• SHORT PROBLEM
Write out again the records starting at the line that contains "The image size" and ending at the end of the records, and leave the pictures out.

•••••

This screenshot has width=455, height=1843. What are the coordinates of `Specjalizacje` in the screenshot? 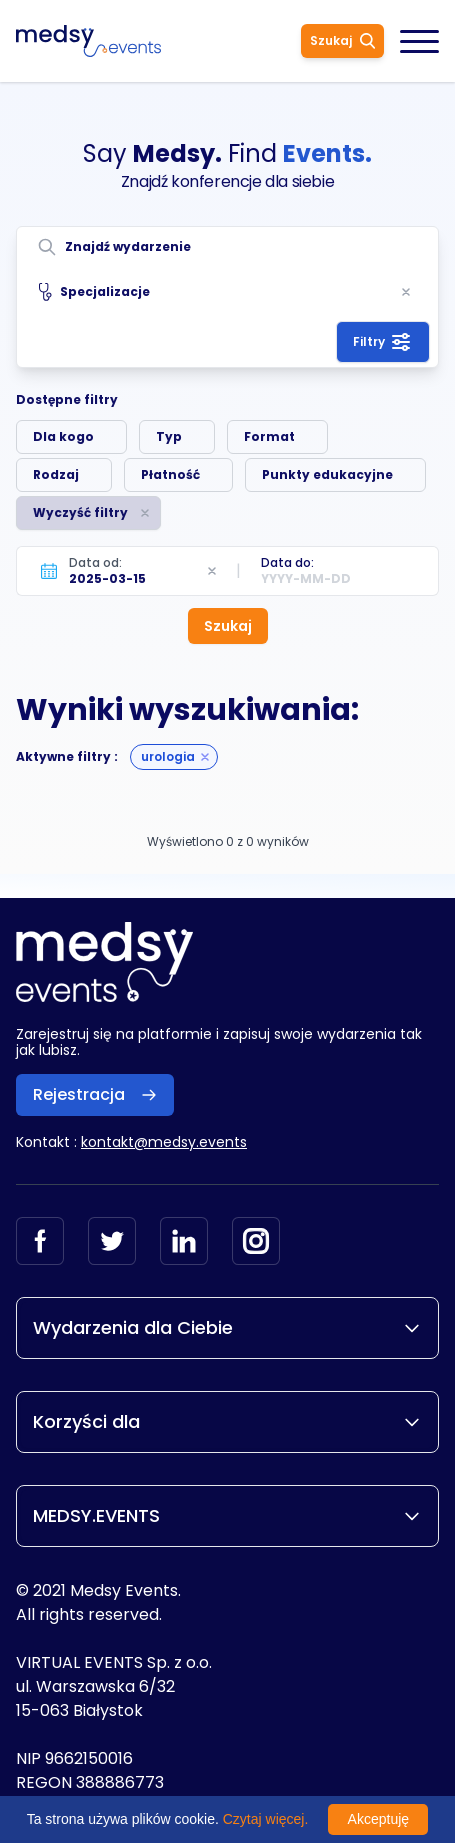 It's located at (94, 292).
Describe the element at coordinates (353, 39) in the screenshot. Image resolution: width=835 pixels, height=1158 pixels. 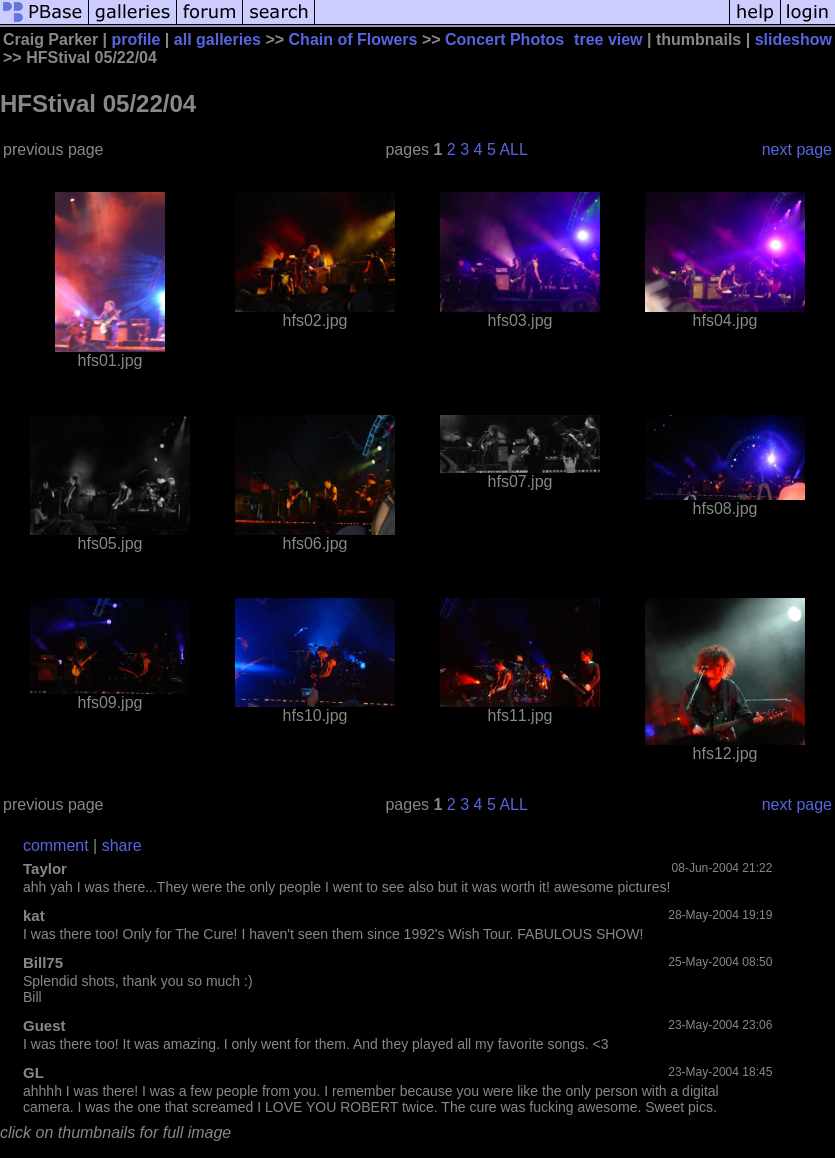
I see `Chain of Flowers` at that location.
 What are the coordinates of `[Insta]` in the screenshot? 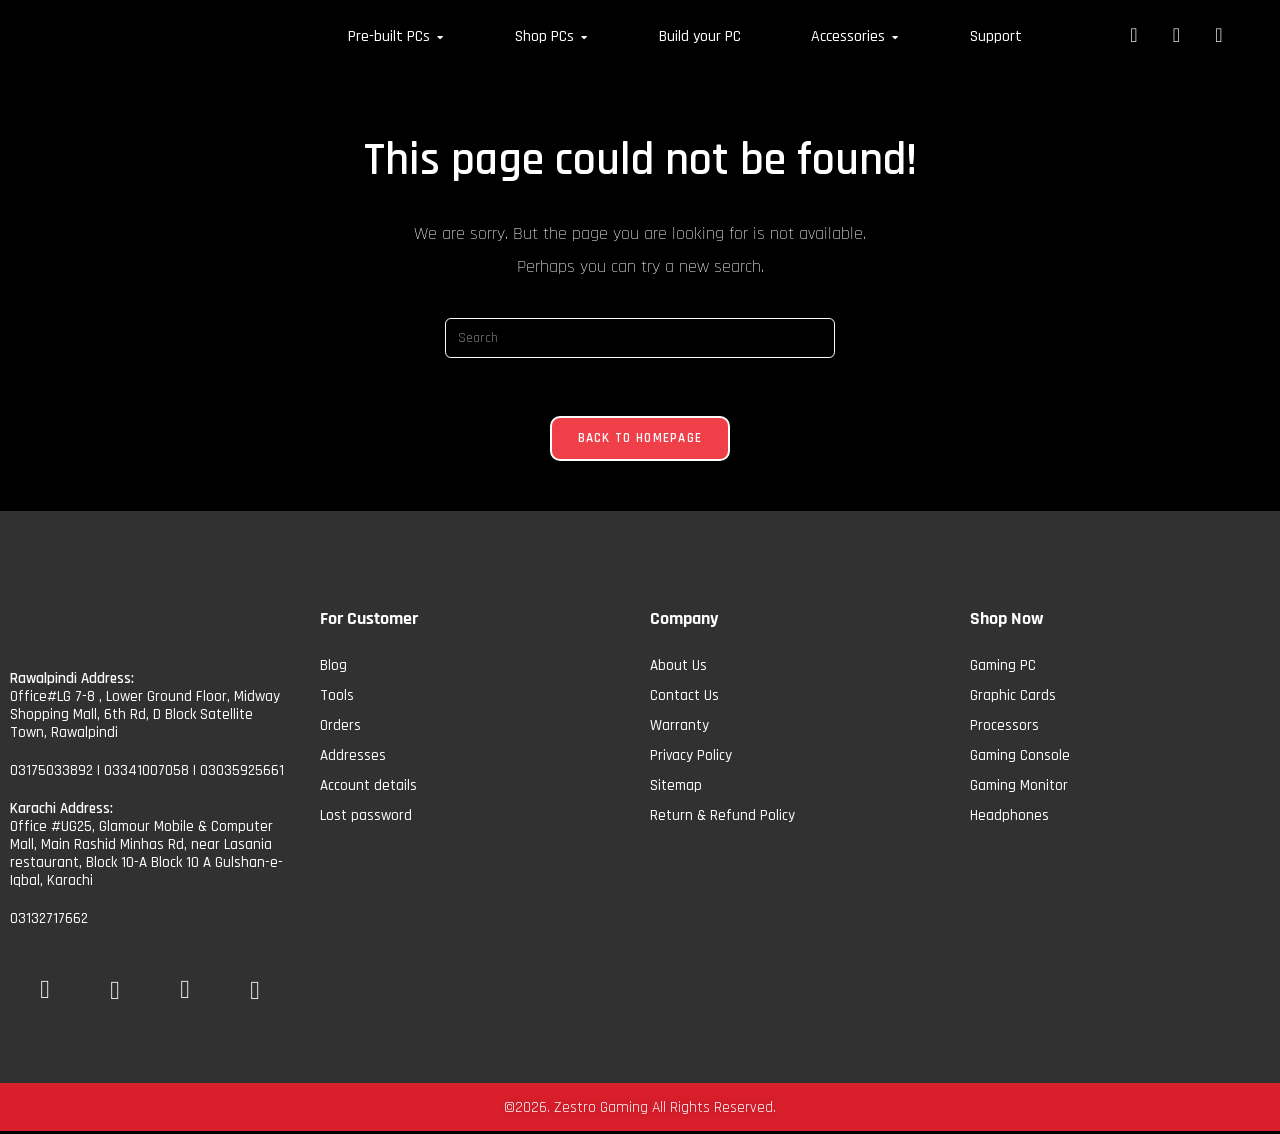 It's located at (185, 985).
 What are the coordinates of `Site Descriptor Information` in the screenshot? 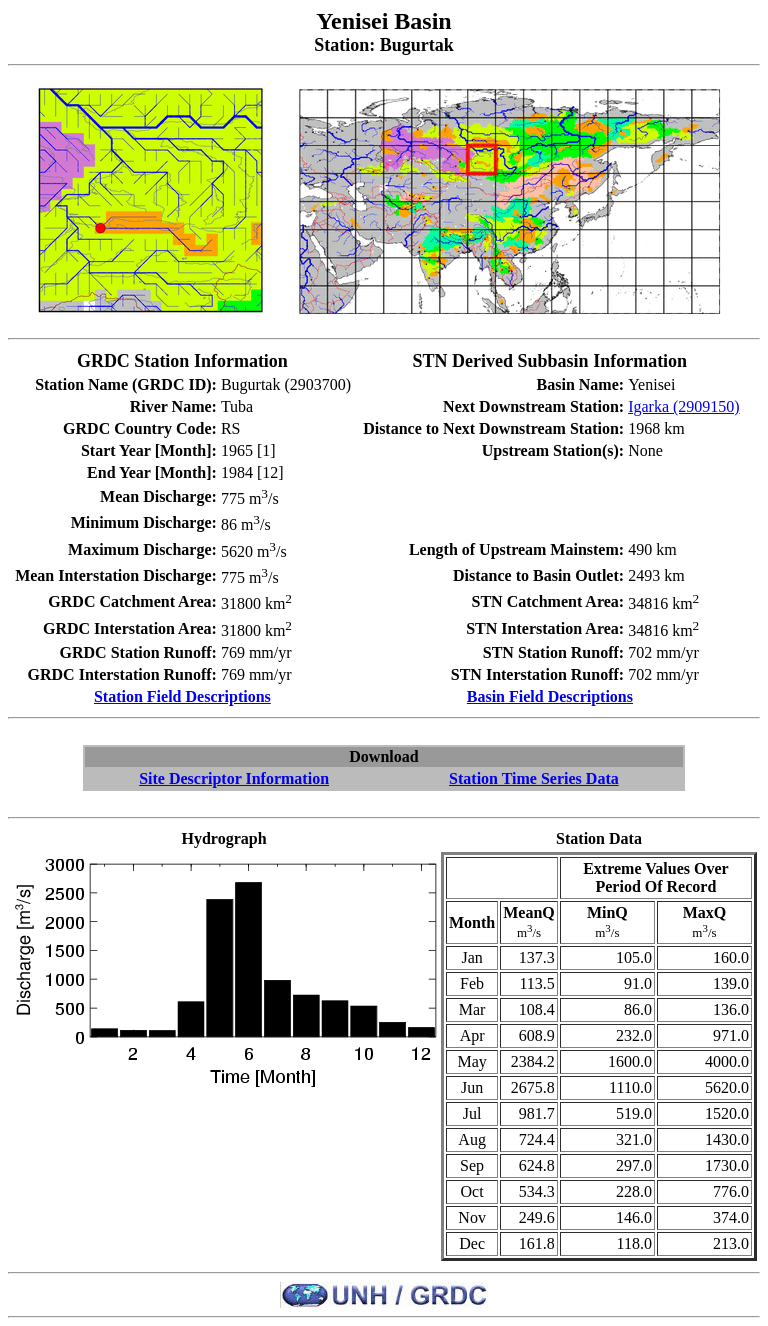 It's located at (234, 778).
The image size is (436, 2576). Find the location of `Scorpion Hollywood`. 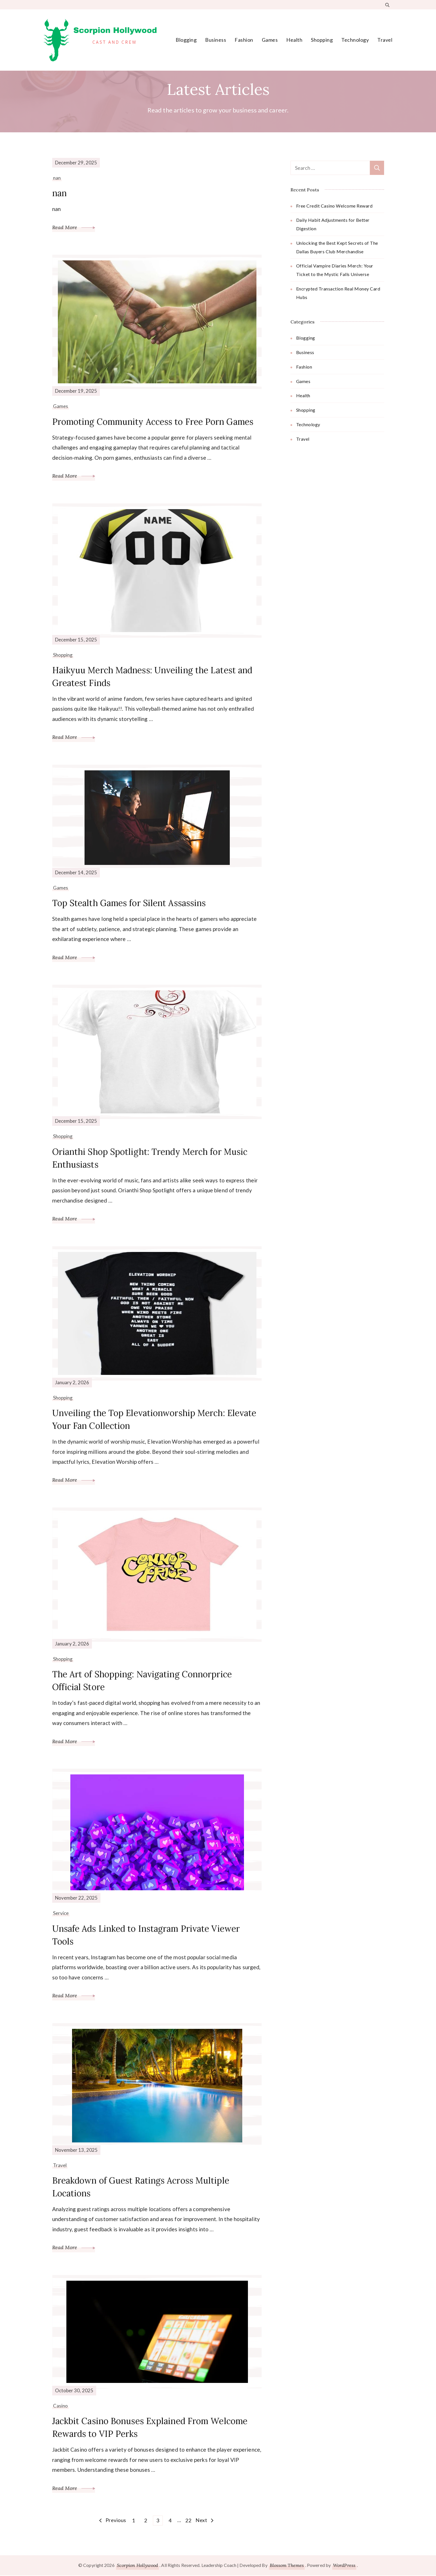

Scorpion Hollywood is located at coordinates (137, 2566).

•••••

• RESPONSE TO THIS EXERCISE
The image size is (436, 2576). Find the location of `Scorpion Hollywood`. 

Scorpion Hollywood is located at coordinates (137, 2566).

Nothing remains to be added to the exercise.